As of noon on January 3, 2026, Bitcoin is priced at $89,000. The market exhibits typical oscillation characteristics, with short-term trading space available, but requiring meticulous management.
**Key Level Analysis**
Looking downward, $88,700 is the first support (EMA120 line), a level that typically attracts buying interest. Further down, $87,500 is the boundary between bulls and bears, often serving as a buy-in signal for longs. The final bottom line is $86,000, a strong support level; a breakdown here would increase risk.
Looking upward, $90,000 is a psychological barrier (round number always attractive), and $90,500 is a previous high point, both serving as defensive positions for bears.
**Technical Clues**
On the daily chart, there have been three consecutive long upper shadows—simply put, a pattern of rising and then pulling back. Heavy selling pressure exists around $90,000, with many traders dumping at this psychological level. The MACD has formed a death cross, indicating a somewhat weak signal. Overall, the market is not trending but oscillating.
The 4-hour chart is more interesting. A double top pattern has formed, usually indicating weakening upward momentum. The MACD also shows a death cross, and the price has broken below the EMA120, signaling a strong short-term correction. On the 1-4 hour short-term charts, RSI and KDJ are turning, but volume during rebounds is insufficient—this suggests that while upward moves are easier, sustainability is questionable, so caution is advised against a fall.
**Trading Strategies: Three Approaches**
If you are a conservative trader, buying opportunities are here:
- Wait for a pullback to the $87,500–$88,000 range; if bullish engulfing or hammer candles appear as bottom signals, consider entering
- Place stop-loss below $87,000 (a 500-point tolerance)
- Aim to first reach $89,000, then target $90,000; if broken, take partial profits at $90,500
- Keep positions conservative, starting with 2-3%, and only increase to 5% after confirmation of a breakout
A more aggressive short-selling approach:
- When rebounding to $90,000–$90,500, if bearish engulfing or shooting star candles appear with decreasing volume, it signals a short entry
- Set stop-loss above $91,000 (again, 500-point risk)

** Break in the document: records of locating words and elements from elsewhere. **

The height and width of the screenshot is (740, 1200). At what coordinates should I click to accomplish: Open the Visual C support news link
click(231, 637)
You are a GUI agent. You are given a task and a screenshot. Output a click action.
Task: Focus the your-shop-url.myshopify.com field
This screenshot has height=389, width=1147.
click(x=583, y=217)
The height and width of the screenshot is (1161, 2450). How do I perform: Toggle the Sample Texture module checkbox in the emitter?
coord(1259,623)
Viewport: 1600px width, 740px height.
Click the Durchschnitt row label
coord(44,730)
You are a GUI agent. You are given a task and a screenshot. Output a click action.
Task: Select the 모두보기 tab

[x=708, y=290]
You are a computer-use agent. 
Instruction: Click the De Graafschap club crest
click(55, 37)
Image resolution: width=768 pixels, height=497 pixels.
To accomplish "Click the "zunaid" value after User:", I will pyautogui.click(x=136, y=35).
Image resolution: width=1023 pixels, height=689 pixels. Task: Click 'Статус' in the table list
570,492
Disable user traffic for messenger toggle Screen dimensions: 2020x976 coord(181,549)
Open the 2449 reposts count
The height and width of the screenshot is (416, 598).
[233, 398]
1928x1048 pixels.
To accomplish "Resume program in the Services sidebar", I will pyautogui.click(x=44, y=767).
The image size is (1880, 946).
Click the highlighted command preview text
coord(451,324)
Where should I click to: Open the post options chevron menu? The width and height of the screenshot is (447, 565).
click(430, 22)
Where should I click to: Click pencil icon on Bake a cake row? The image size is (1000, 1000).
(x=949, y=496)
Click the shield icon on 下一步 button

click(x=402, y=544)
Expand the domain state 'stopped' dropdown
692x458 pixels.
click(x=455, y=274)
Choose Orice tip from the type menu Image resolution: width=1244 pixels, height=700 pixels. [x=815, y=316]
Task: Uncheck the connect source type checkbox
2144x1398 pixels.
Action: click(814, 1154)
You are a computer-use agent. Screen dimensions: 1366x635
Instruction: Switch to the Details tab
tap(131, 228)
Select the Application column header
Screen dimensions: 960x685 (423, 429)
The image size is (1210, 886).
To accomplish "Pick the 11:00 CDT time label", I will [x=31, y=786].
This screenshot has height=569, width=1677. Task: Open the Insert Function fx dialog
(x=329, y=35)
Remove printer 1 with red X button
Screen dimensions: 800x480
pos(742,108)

- Target levels from $89,000 down to $87,500; if it breaks below $87,000, watch for $86,000
- Be aggressive but control position size at 1-2%, with strict stop-loss—never hold a position blindly
Breakout strategies suited for trending markets:
- If the price breaks above $90,500 with a confirmed close on the 4-hour chart, go long, with a stop-loss back at $90,000, targeting $91,500 or even $92,000
- If the price falls below $87,000 with a confirmed 4-hour close, go short, with a stop-loss at $87,500, targeting $86,000 to $85,000
**Risk Management Must Be Strict**
No matter what, remember: single trade losses should never exceed 2% of total capital. Staggered entries and exits are standard; don’t try to eat a big chunk at once. Full positions only lead to emotional trading and increased risk.
Pay attention to Federal Reserve movements; if any sudden negative news appears, reduce positions immediately. Short-term trades should ideally be closed within the day; avoid overnight risk. For trend trades, set a trailing stop, such as using EMA120 as a dynamic stop-loss line.
**Today’s Trading Focus**
The main rhythm today is to buy low and sell high between $87,500 and $90,000. The key is whether these levels can be effectively broken. If support holds, continue the rebound; if resistance is broken, follow the trend. But always remember: strictly control risk, avoid gambler mentality.